Oranje boven
Oranje is een kleur die vanaf grote afstand in het oog springt. Drie oranje lelies ‘Enchantment’ aan het andere einde van de tuin zijn even zichtbaar als een brandweerauto in een groen weiland. Oranje heeft – meer nog dan rood – de intensiteit van gloeiend vuur en het is de meest opvallende kleur in de tuin. Niet iedereen kan met oranje overweg. De kleur schreeuwt om aandacht en wie gewend is om in zijn perken met pastelkeuren te werken lijdt dikwijls aan oranjeangst en vermijdt die kleur maar het liefst helemaal. Anderen proberen oranje af te zwakken door de kleur te combineren met verwante tinten zoals oranjerood, oranjegeel en bruinrood. Maar wat mij betreft is oranje een kleur die vraagt om contrast en mijn favoriete combinatie in de tuin is die van oranje met blauw. Oranje klaprozen met blauwe riddersporen doen mijn hart sneller kloppen. Ik verwacht niet dat iedereen mijn mening deelt. Je kunt lang of kort twisten over het gebruik van kleur in de tuin, maar altijd zul je liefhebbers van harmonie en voorstanders van contrast tegenkomen. En ik hoor nu eenmaal bij de contrastminnaars.
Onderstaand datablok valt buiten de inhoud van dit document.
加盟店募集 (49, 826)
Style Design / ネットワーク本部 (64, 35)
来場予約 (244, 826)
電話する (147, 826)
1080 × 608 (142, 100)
Ik kan mij voorstellen dat er mensen zijn die geen oranje uitroeptekens wensen in hun zorgvuldig gecomponeerde borders vol mauve, abrikoos en roze, maar ik vind het te ver gaan om de kleur oranje volledig uit de tuin te weren. Vooral in het vroege voorjaar is oranje een kleur die ons na een lange grijze winter weer een hart onder de riem weet te steken. Als Crocus flavus (Crocus aureus) bloeit is de lente in aantocht. De bloemen van deze krokus zijn klein, maar wat ze missen in grootte wordt gecompenseerd door hun vrolijke oranje kleur. Crocus flavus verwildert gemakkelijk en de bloemen vormen een mooi contrast met de eveneens probleemloos verwilderende paarsbloeiende Crocus tommasinianus. Als het voorjaar eenmaal goed op gang is volgen de tulpen. Een vroege en prachtige tulp is Tulipa fosteriana ‘Orange Emperor’, zeker als diens grote bloemen lijken te drijven in een zee van blauwe druifjes. Een paar weken later bloeit de leliebloemige tulp ‘Ballerina’, die bijvoorbeeld met vergeet-mij-nieten kan worden gecombineerd en het tulpenseizoen eindigt met de aloude cultivar ‘Dillenburg’, met op de buitenste oranje bloembladen een roze blos. Geen enkele tulpenbloem is helder, onvermengd oranje; bloemen van oranje tulpen zijn altijd wel gemengd, gestreept of aangelopen met een vleugje rood, geel of groen.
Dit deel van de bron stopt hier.